All indications are that this will prove to be a striking 'vintage'; full-bodied, smooth but strong in flavour and rich in colour. I look forward to exhibiting a bottle at the Isle of Wight Agricultural Show next summer.

I am still picking blackberries, though the fruit is less luscious than the first crop, reflecting the dryness of this past summer. Now that it is apple-picking time, I shall make use the last of the blackberries and the first of the apples to make a lighter Blackberry & Apple wine.

Next weekend sees the last of the Isle of Wight's many summer festivals. This is the charming Apple Days Festival at Afton Park situated in the end of this beautiful island near the famed dinosaur cliffs, which continue to provide a treasure trove of fossils. This is a typical rural event celebrating the English Apple - the sweet Cox's Orange Pippin and the tart green cooking apple, the Bramley.

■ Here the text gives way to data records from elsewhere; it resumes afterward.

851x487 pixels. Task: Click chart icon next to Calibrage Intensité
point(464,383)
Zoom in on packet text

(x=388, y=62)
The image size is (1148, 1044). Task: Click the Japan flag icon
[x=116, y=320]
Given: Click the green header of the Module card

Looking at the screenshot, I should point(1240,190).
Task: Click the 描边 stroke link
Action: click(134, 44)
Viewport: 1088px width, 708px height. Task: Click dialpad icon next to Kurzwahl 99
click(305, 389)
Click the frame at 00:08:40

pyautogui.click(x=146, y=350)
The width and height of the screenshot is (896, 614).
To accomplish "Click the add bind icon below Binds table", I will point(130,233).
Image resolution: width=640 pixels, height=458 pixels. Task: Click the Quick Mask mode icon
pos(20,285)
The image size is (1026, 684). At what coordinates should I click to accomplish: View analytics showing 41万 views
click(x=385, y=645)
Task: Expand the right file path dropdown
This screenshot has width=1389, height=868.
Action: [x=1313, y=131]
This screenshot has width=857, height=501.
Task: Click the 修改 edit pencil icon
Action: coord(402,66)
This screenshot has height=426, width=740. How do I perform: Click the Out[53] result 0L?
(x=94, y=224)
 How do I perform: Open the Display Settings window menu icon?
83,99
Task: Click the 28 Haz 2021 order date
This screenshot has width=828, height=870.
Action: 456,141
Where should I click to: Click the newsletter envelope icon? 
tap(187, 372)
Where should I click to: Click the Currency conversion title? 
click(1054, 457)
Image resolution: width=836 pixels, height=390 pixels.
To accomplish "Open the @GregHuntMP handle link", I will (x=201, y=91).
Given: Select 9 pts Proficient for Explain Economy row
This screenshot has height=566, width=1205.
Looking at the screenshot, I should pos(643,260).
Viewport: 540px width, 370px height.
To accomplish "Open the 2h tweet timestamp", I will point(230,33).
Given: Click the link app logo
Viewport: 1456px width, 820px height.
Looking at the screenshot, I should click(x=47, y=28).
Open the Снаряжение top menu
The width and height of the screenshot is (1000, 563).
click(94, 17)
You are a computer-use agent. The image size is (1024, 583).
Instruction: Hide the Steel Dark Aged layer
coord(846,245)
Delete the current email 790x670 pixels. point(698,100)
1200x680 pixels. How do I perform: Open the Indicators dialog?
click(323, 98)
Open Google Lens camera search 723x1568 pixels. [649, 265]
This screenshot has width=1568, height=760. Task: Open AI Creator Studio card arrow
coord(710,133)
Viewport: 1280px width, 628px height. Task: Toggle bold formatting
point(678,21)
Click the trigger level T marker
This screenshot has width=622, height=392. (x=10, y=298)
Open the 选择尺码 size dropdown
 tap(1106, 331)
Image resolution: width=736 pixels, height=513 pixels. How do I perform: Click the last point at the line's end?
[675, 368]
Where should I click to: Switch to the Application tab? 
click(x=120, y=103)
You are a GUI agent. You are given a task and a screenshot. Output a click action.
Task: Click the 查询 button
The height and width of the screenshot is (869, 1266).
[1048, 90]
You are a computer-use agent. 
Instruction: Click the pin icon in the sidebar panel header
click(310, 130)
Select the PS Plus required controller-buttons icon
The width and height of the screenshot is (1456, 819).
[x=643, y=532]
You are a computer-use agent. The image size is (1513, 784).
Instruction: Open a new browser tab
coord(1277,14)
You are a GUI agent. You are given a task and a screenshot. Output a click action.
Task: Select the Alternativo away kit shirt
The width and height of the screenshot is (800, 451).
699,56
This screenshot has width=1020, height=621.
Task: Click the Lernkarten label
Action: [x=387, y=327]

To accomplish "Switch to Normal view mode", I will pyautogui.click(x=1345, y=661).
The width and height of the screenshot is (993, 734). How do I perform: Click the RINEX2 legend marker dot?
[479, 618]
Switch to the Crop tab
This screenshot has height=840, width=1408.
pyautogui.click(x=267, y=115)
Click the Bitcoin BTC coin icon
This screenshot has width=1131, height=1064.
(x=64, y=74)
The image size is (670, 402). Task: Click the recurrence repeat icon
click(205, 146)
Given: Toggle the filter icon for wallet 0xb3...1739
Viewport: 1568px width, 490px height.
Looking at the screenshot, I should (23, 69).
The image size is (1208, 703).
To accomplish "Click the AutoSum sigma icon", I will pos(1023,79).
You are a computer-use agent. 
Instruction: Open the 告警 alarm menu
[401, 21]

Down at the end of the lane passing my cottage, where it peters out into dense copses of sloe shrubs and rough down land, I have discovered a solitary crab-apple tree, its branches heavy with bright red fruit. I was there the other evening to collect sloes to make up a Christmas bottle of sloe liqueur to my grandmother's old recipe when I first spotted it. My grandmother used to make a crab apple wine each autumn and I am about to embark on making a batch myself. As with rhubarb, it is best to use the fruit to produce a dry, rather than sweet, wine. Crab apples, like rhubarb, blend superbly with other fruits like apricots, blackberries or prunes for wine making. Used on their own however, their astringency makes them eminently suitable for the production of a delightful dry aperitif.